「主が救い出してくださる」2022.9.18
 イザヤ書 42章1~9節

 明日は敬老の日となっていますが、一昨年からずっと礼拝後の感謝の時を愛餐会として持つことができずにいます。それでも、主が与えられたこの地上での人生を信仰によって送っておられる御高齢の兄弟姉妹たちを特に覚えて、主の御言葉に聞きたいと願っています。


  1.暗くなってゆく灯心を消さない

 少しこの箇所について説明します。小見出しに「主の僕の召命」とありますが、イザヤ書には4つの僕の歌というのがあります。①この42章、②49章1~6節、③50章4~9節、④52章13節~53章12節です。主が御自分の民の救いのために、あるしもべをお立てになる、という預言です。それが個人であったり、イスラエルであったり、それぞれに内容から判断できます。この42章で言われている僕とはどんな存在なのか、それをまず知る必要があります。ここに至る前にも、主はイスラエルのことを私のしもべ、と呼んでおられました(41章8節)。

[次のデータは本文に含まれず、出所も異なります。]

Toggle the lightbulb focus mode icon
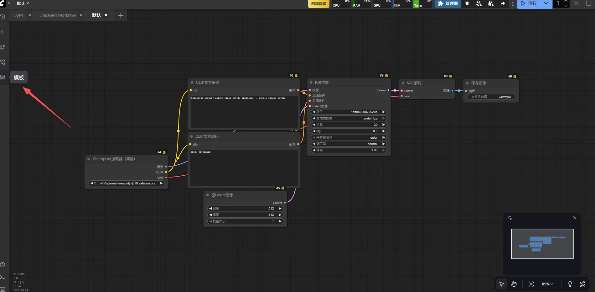 click(x=570, y=284)
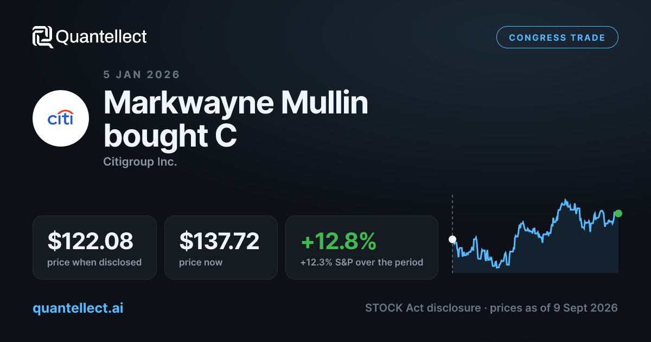Click the price chart peak area
Screen dimensions: 651x342
tap(566, 204)
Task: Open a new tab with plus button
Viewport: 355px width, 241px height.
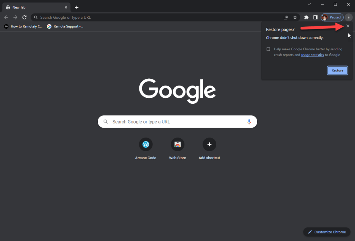Action: 77,7
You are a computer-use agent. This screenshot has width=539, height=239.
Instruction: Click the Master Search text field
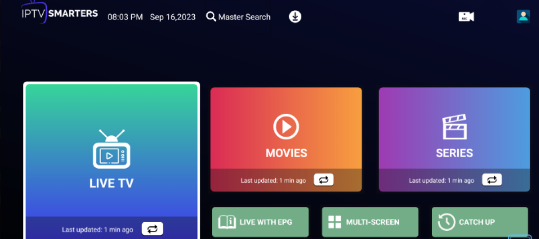tap(244, 17)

 では、この42章のしもべは、どのような存在でしょうか。一人の人か、イスラエルのような主の民の内のある人々なのか、或いはイスラエルを解放してくれるペルシャの王キュロスではないか、という解釈もあります。しかし、新約聖書においては、このしもべは私たちの救い主、神の御子イエス・キリストのことである、と示されました。マタイが福音書でこの箇所を引用してはっきりと書いています(12章18~21節)。私たちはそのことを踏まえて今日与えられている御言葉に聞きましょう。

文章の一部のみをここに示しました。